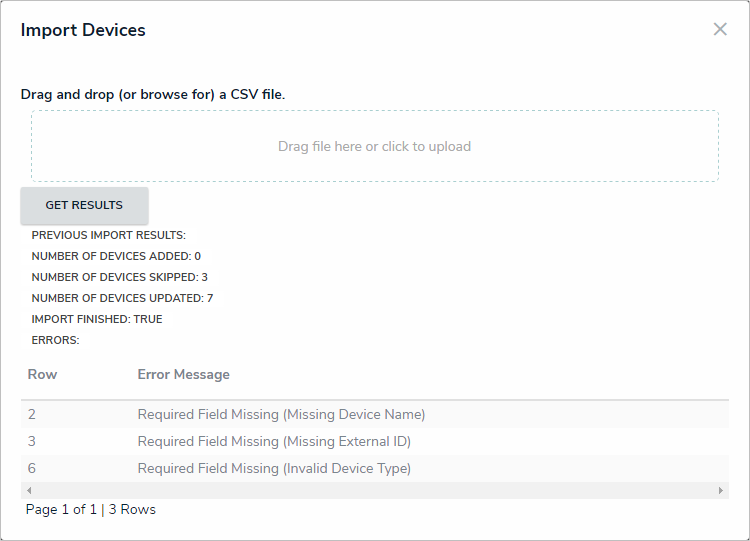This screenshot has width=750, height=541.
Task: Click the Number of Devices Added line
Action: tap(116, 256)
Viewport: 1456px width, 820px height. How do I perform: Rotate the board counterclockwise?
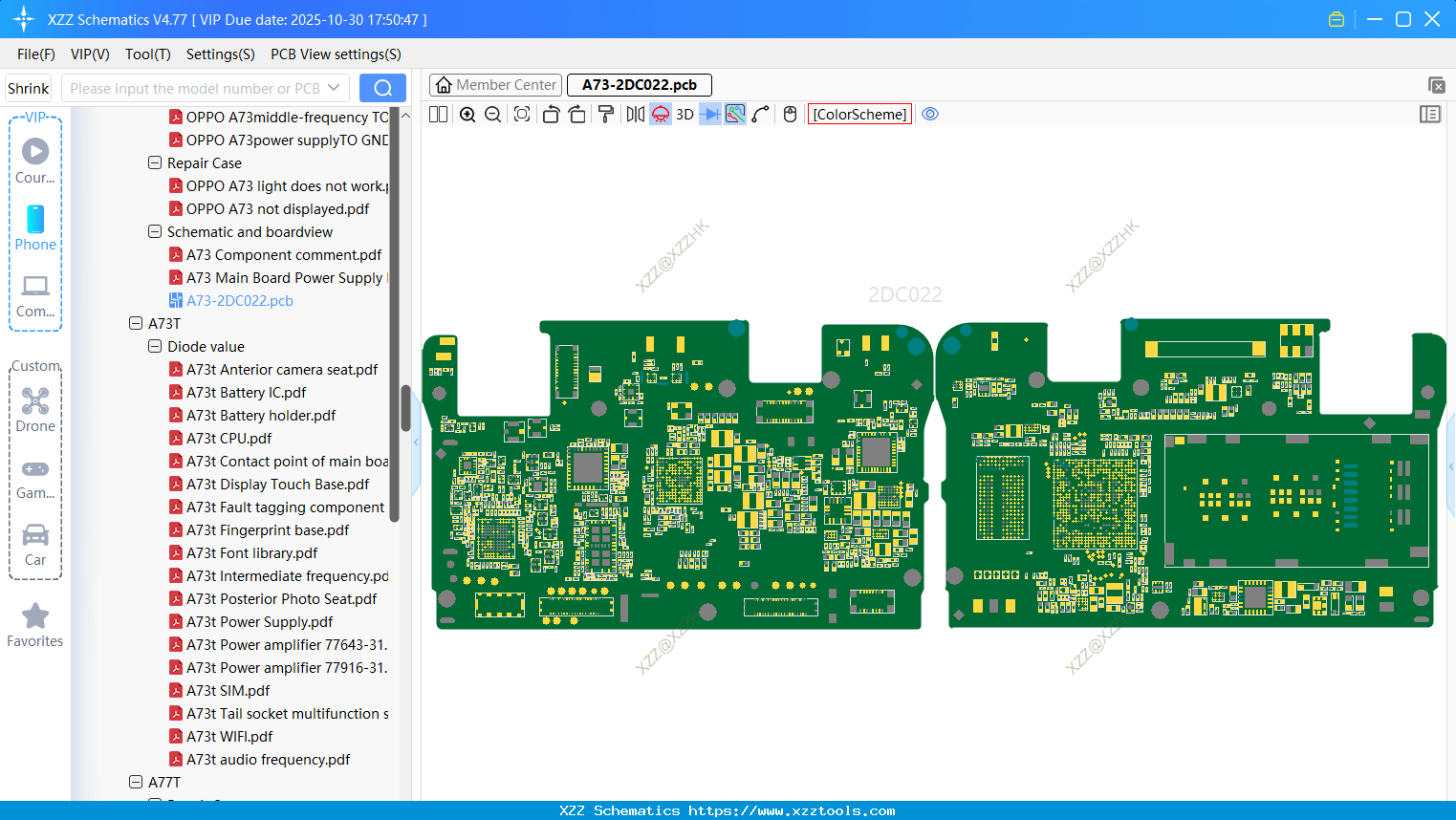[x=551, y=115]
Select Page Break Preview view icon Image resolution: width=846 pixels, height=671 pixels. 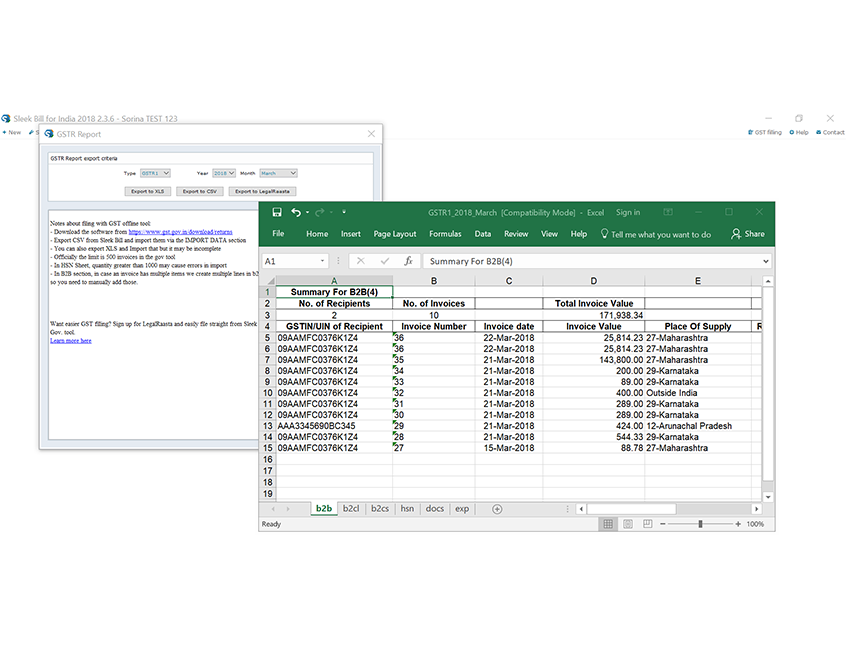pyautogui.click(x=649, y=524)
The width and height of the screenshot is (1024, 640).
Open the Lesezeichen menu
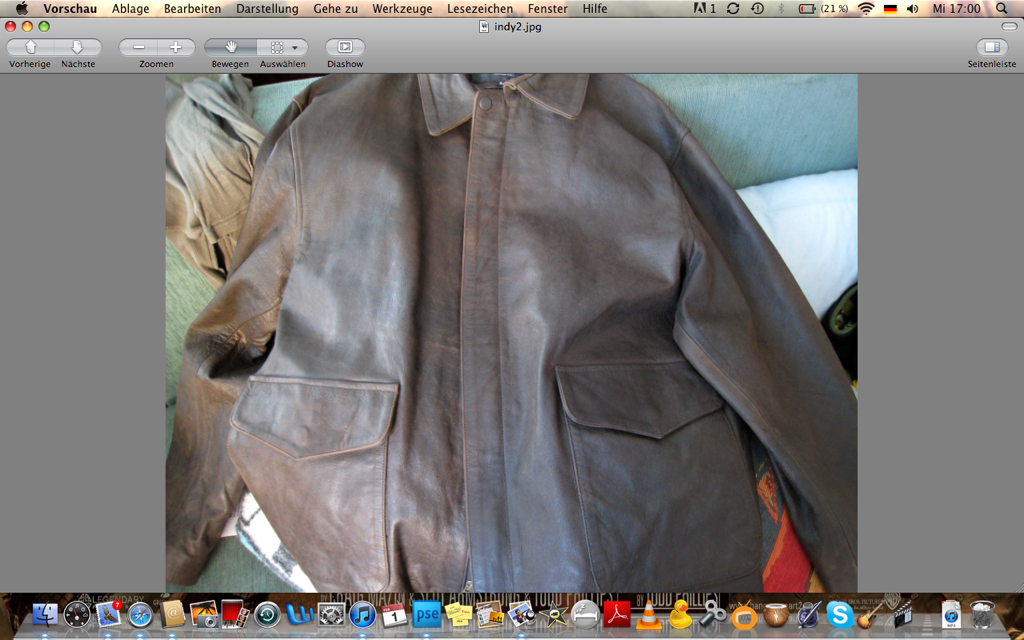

■ ■ ■

* **Problem statement**
Beginning with the line where "The width and" appears, transcribe the records above word for word through their last line, and include no pictures.

* **Exercise answer**
The width and height of the screenshot is (1024, 640).
Open the Lesezeichen menu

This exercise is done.